Edwin & Allison
I enjoy all of John Lee's performances.
After the first hour it really picks up and i didn't want to put it down.
I waited to by thus I wasn't sure if it would be good or not. It is great i finished it in less then 3 days.
Doctor of misanthropy
I don't know if I'll ever be able to mentally separate Reynolds' writing from Lee's narration, but I have to say that I quite enjoy the combination.
This is pretty standard Reynolds fare, with his usual dollop of inventive future visualizations and a unique approach to what he imagines could be our future history.
Good focus on a rational mystery but the poor performance of the reader made characters indistinguishable from one another - until a sentence or two was spoken. One never knew who was speaking (after a pause) so was confusion intended?
I never connected to a character since most were killed off and the main character was bi-gender as with the thinking machines.
A computer would have read better. Better means some inflection and tone changes from character to character.
depends on the cast
Drama over millions of years and millions of miles. For awhile, I thought it might be a romeo and juliet, but not so. There were several trajectories and each did not seem to come together. It was a long listen and the narrator carried a thick Brit accent and I began to wonder about the missing "R": "dark" sounded like "dock." The book finally ended and I don't think I'd listen to another if this is a series.
One of the authors better books, would like to see the story in this universe continue. John Lee's performance was excellent as always.
In no way am I experienced enough in the genre to critique a Science Fiction title. I read science fiction for a couple of years way back in the mid 80's. And tried again 5 years ago with the Mars Trilogy (which I did not finish)The book delivers engaging Hard Sci-fi and solid Opera. It was satisfying in that regard.However, I felt as though the book had a Fantasy feel about it. For my taste I would have liked to learn more about the authors idea of regular people.The human part of this story is mainly focused on the Gentians. 6 million year old clone people. Although this span of time is required to tell the story, the hard sci fi describing this ability was lacking, convenient and not very thought provoking. Don't get me wrong. Much of the explanations of technology were fantastic.So when I say "Hungry for More" in my headline. I'm not talking about another book. I just wanted more from this one.
I will buy more from this author.John Lee is great (as usual)
I'm always amazed at the scale Alistair Reynolds applies in his books. In the House of Suns he exceeds even himself. Campion and Purslane travels across galaxies, through millions of years. It puts my imagination to test.
The book has a lot of compelling ideas, also awesome aliens (like the giant librarians, or the golden machine man). The story is interesting.

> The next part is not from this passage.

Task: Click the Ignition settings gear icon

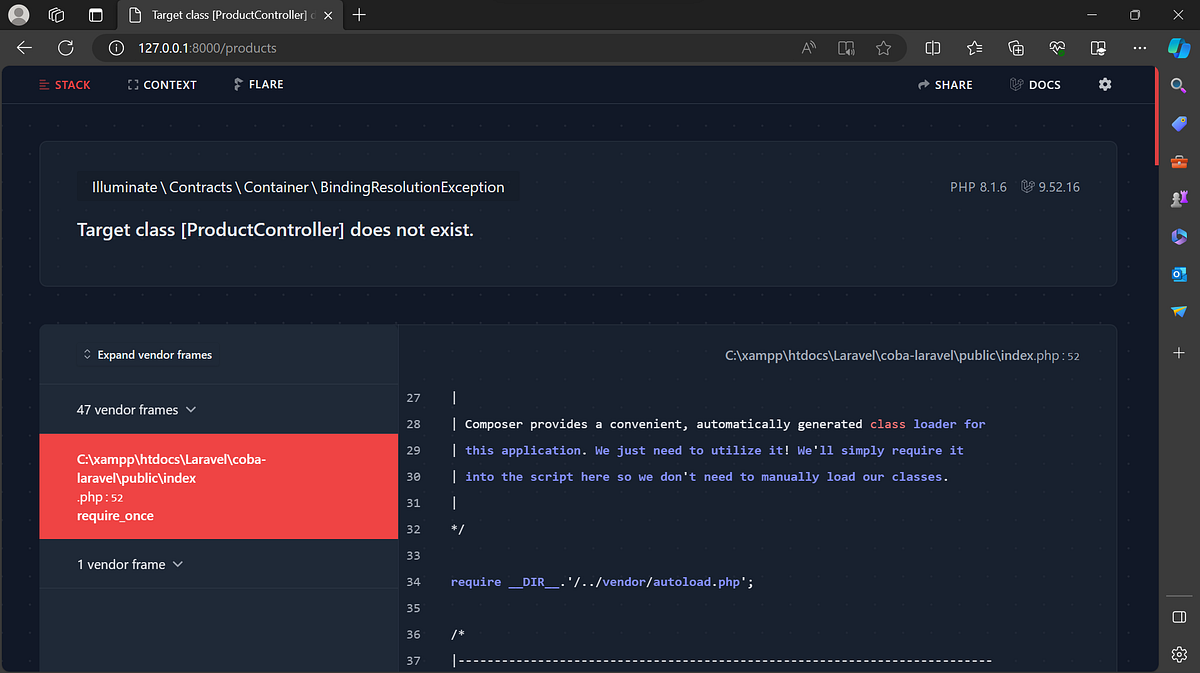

In some places I found the book too long, too detailed, sometimes repetitive. By the end it annoyed me a little bit that every character talked in same, very accurate, punctual way, like everyone was an English teacher.
inspiring, ascending, think big
I like its ending, that we were finally allowed to meet the representative of the ancient, first race of the intelligent machine.
He kept me very engaged with the story till the end.
An investigation of the mysterious disappearance of Andromeda galaxy.
I truly enjoyed this book. I really liked the fact that for a long while at the beginning of the book I didn't know what was going on and still found that I enjoyed the story and narrative.The universe the author creates is interesting and the flashbacks help bring the story into focus over time. Others have complained that there is not enough action in the story - and I admit after I was done with the book - I looked back and realized the same thing. But I still really enjoyed the read ... and getting lost in this world was fun. This was my first book by Reynolds - but will most likely not be my last. The is some hard profanity in this book although lightly used most of the time ( I estimate there were maybe 2 dozen F-Words in and 18 hour book )As for the Narrator, he does an excellent job on this book - and that may have contributed to how much I enjoyed listening to it.
I found the basic premise of the book intriguing: that humans could extend their lives and influence, as well as indulging their desire to explore the galaxy, through a combination of cloning, stasis, cryogenics, and near light-speed travel.
The two main characters, Campion and Purslane, are described as lovers in the novel, but Reynolds gives very little space for the reader to imagine a relationship strong enough to have broken through the supposed taboo against such pair-bonding in their culture.
The story, on the other hand, manages to convey almost unfathomably broad passages of time in a believable way, and the extended chase that is the novel's growing climax takes over 60 thousand light years.
I pressed on with listening to the entire book because of the author's ability to combine a number of futuristic concepts, a compelling "who-dunnit" that drives the middle third of the novel, flashbacks to the genesis of the main characters, and the extended chase.
And these strengths fortunately outweighed the narration, which I found a bit mannered and confusing. John Lee did nothing with his voice to signal the alternating narration chapter by chapter of Campion (male) and Purslane (female) in the story, even though he did differentiate the voices of the Machine People from the humans effectively, albeit in a manner of speaking that belied their supposed sophistication. As a North American, I found the various Scottish accents he used for secondary characters jarring because I didn't expect it, although I must admit it added an bit of realistic menace to the author's depiction of two characters, a traitor and an inquisitor.